Batch inhibition assays

From the results of the batch inhibition assays we concluded that mainly the acetoclastic methanogenesis was inhibited by gramine. This is in agreement with results from the CSTR experiments in which acetic acid was the most prominent VFA during the inhibition. The batch inhibition assays revealed that the conversion of n-butyric or propionic to acetic acid was not affected by gramine. However, methane production from n-butyric or propionic acid decreased as acetic acid accumulated. Unexpectedly, hydrogenotrophic methanogenesis of the non-adapted inoculum was actually positively influenced by gramine, a finding that could be confirmed by repeating the experiment with a similar setup (data not shown). This beneficial effect of gramine might be explained by a mechanism comparable to hormesis. Hormesis describes an overcompensating response to low levels of a toxin resulting in a higher fitness of the physiological system (Calabrese and Baldwin 2002). Hernandez and Edyvean (2008) observed a hormetic response of an AD process after addition of phenolic compounds. Experiments using different gramine concentrations and the resulting dose response curve would help to clarify if gramine has a hormetic effect on hydrogenotrophic methanogenesis.

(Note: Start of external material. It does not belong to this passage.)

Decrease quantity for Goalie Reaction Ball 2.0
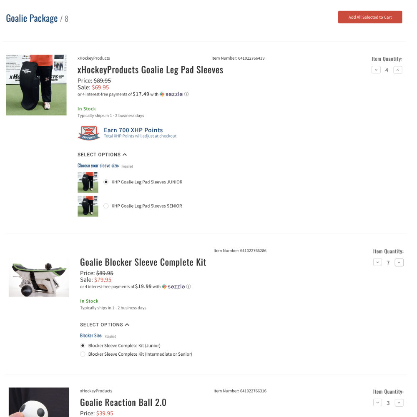Viewport: 417px width, 417px height. 377,403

Even though acetoclastic methanogenesis was inhibited by gramine, acetic acid was not converted via syntrophic acetate oxidation and subsequent hydrogenotrophic methanogenesis. However, the absence of this pathway was not due to gramine as acetate oxidation was observed neither with the non-adapted nor with the adapted inoculum. Hence, the syntrophic acetate oxidation was not possible due to unfavorable conditions or the absence of bacteria capable of acetate oxidation. This latter explanation is however implausible because reactors were supplied daily with cow manure likely containing syntrophic acetate oxidizing bacteria as they are commonly found in methanogenic environments (Hattori 2008).

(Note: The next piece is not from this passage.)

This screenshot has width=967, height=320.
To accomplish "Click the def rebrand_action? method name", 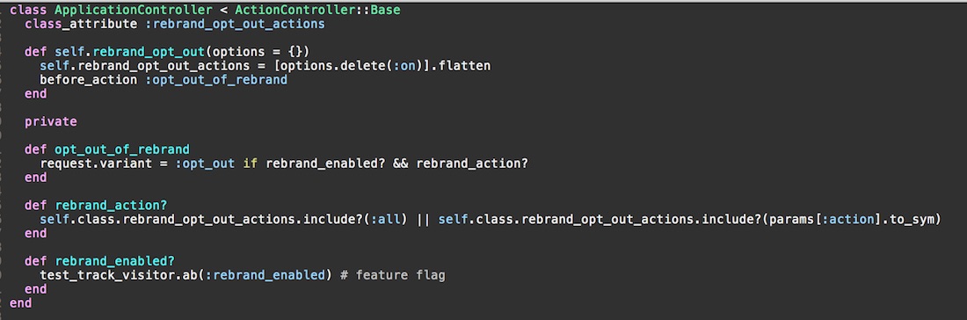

Many studies investigating the effects of specific inhibitors on AD in sewage treatment focused on acetoclastic methanogenesis (Akyol et al. 2015; Cetecioglu et al. 2012; Hwu and Lettinga 1997). It has been argued that methanogenesis is the most sensitive step of AD and that 70 % of the methane comes from acetic acid via acetoclastic methanogenesis (Jeris and McCarty 1965). However, other steps of the AD process were shown to be more sensitive to specific inhibitors than acetoclastic methanogenesis (Hernandez and Edyvean 2008; Karri et al. 2006). Furthermore, hydrogenotrophic methanogenesis can also be the dominant methanogenic pathway in AD processes for biogas production (Nikolausz et al. 2013; Town et al. 2014). Few studies so far addressed acetoclastic and hydrogenotrophic methanogenesis by using acetic acid and hydrogen as substrate (Gonzalez-Estrella et al. 2013; Karri et al. 2006; Rodriguez-Freire et al. 2015). Furthermore, an even broader perspective was applied by investigating inhibitory effects on methanogenesis and on syntrophic butyric and propionic acid degradation using these compounds as substrates for acetogenesis (Aydin et al. 2015). Nonetheless, the alternative acetic acid conversion via syntrophic acetate oxidation with subsequent hydrogenotrophic methanogenesis is usually neglected. Here, syntrophic acetate oxidation was not studied directly but indirectly by using labeled acetic acid and measuring labeled methane and carbon dioxide.

Literature about effects of specific inhibitors on AD for biogas production is rare. Ma et al. (2015) described an inhibition of AD of algal biomass by long-chain fatty acids comprising analysis of process parameter as well as microbial communities and kinetic modeling. Similarly, the effects of phenol on anaerobic cellulose degradation and the bacterial as well as archaeal community were studied recently (Chapleur et al. 2015). Here, we described detailed inhibition experiments using CSTR processes (continuous addition and spiking of gramine) including monitoring of microbial communities and batch assays embracing the acetogenic as well as the methanogenic steps of the AD process. We suggest that inhibition studies in biogas systems should be performed without presumptions about preferred metabolic pathways or the most sensitive step. Only this unbiased approach will result in a comprehensive insight into the effects of specific inhibitors on the AD process.